Monday, January 7, 2019

Ditetapkan Sebagai Tersangka, Ketua DPRD Jambi Merasa Jadi Korban KPK


Jurnalpolitik.id - Ketua DPRD Jambi Cornelis Buston, yang sudah ditetapkan sebagai tersangka suap RAPBD, mengaku menjadi korban KPK. Cornelis juga meminta doa yang baik untuknya pribadi agar dapat kuat dalam menghadapi kasus itu.

Kasus ini sebelumnya menjerat Gubernur Jambi nonaktif Zumi Zola dan beberapa bawahannya. Kali ini, KPK terus mengembangkan kasus suap ABPD Jambi itu hingga penetapan sejumlah anggota DPRD termasuk Cornelis Buston yang merupakan politisi Partai Demokrat.
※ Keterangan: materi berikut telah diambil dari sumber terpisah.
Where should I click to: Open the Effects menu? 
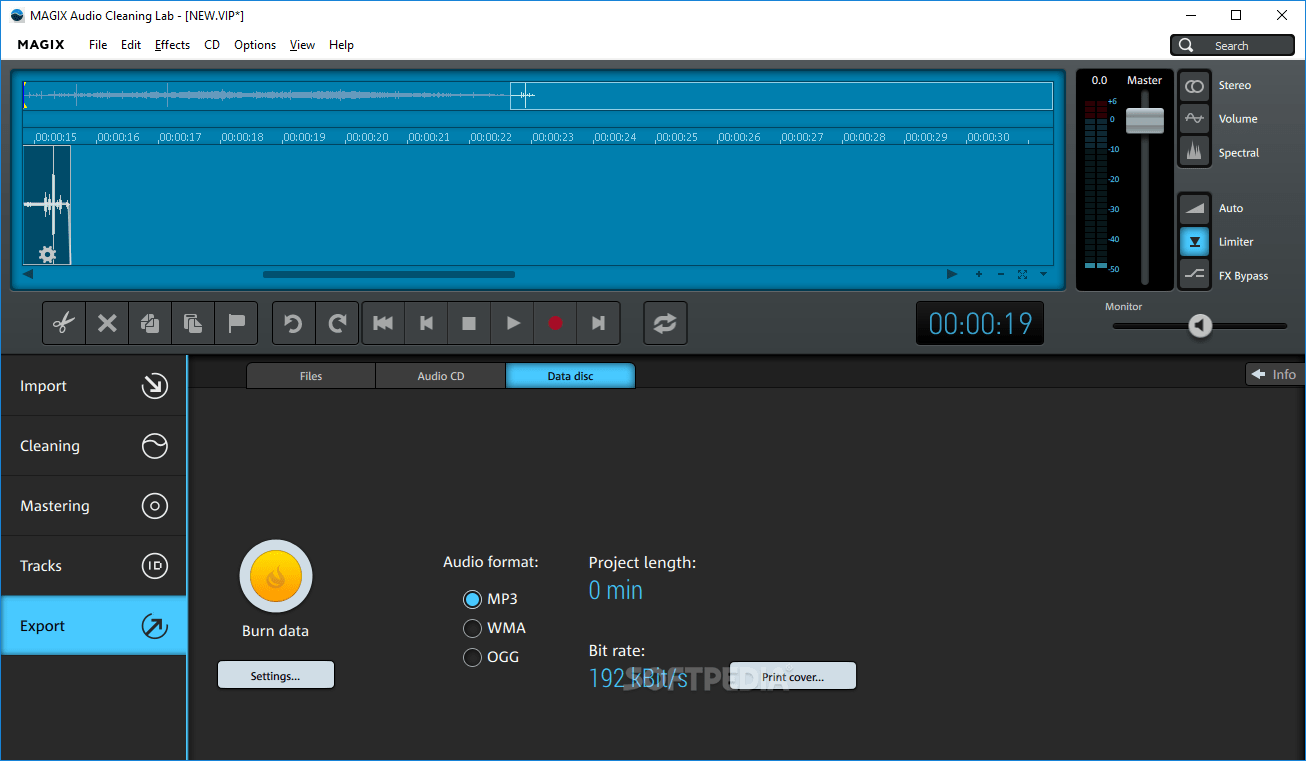coord(172,44)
Permintaan maaf itu disampaikannya di akhir Rapat Paripurna Istimewa DPRD dalam rangka Hari Ulang tahun (HUT) ke-62 Provinsi Jambi, Senin (7/1/2019).

BACA JUGAIni Rincian Penggunaan Uang Gratifikasi Zumi Zola, dari Urusan Politik hingga Ibadah

"Kita memohon maaf selaku pimpinan dan anggota atas apa yang terjadi, biarlah kami menjadi korban untuk kemajuan Provinsi Jambi. Doakan saya kuat dan baik-baik saja,'' kata Cornelis

Ketua DPRD Jambi itu juga mengaku belum mengetahui kapan dia akan dipanggil kembali oleh KPK atas kasus yang menimpanya dan 11 Dewan Jambi. Ia hanya pasrah dan menyerahkan semua proses hukum yang sedang berjalan.

"Saya sebagai orang yang ditetapkan menjadi tersangka, maka saya menerima itu. Dan kita hormati proses yang ada,'' ujarnya.

Sidang Paripurna Istimewa tersebut juga dihadiri seluruh bupati/wali kota se-Provinsi Jambi, anggota DPR RI dan DPD RI dan tokoh Jambi yang berkiprah di tingkat nasional. Ruang sidang terlihat dipadati undangan, dimana panitia menyiapkan sebanyak 2.000 undangan.

BACA JUGAKasus Zumi Zola: KPK Tetapkan Seluruh Pimpinan DPRD Jambi Jadi Tersangka

Sebelumnya Komisi Pemberantasan Korupsi (KPK) menetapkan 12 anggota DPRD Provinsi Jambi sebagai tersangka dalam kasus suap pengesahan APBD Provinsi Jambi 2018, salah satunya Cornelis Buston.

Penetapan tersangka tersebut disampaikan langsung Ketua KPK Agus Rahardjo dalam konfrensi pers di gedung KPK, pada Jumat 28 Desember 2018.